# Supplied material
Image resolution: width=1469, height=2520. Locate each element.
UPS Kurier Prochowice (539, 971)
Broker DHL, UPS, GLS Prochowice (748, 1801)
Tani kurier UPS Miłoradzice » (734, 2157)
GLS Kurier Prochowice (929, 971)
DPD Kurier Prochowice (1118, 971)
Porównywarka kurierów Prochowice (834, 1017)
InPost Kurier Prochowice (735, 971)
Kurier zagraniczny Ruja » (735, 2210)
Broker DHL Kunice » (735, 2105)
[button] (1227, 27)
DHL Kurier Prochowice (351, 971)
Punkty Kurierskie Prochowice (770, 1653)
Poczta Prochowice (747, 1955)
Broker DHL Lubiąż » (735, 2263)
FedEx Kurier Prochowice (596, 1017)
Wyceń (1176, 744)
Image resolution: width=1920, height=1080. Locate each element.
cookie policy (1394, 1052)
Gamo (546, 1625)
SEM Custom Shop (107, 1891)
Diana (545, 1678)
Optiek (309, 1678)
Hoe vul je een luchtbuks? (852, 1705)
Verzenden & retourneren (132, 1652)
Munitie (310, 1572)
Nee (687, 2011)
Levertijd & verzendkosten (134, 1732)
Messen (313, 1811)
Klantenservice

# Task objective
Everything from the first line of the data through the line containing "Kurier zagraniczny Ruja" should be echoed exactly. Add nothing.

# Result below
Image resolution: width=1469, height=2520. Locate each element.
UPS Kurier Prochowice (539, 971)
Broker DHL, UPS, GLS Prochowice (748, 1801)
Tani kurier UPS Miłoradzice » (734, 2157)
GLS Kurier Prochowice (929, 971)
DPD Kurier Prochowice (1118, 971)
Porównywarka kurierów Prochowice (834, 1017)
InPost Kurier Prochowice (735, 971)
Kurier zagraniczny Ruja » (735, 2210)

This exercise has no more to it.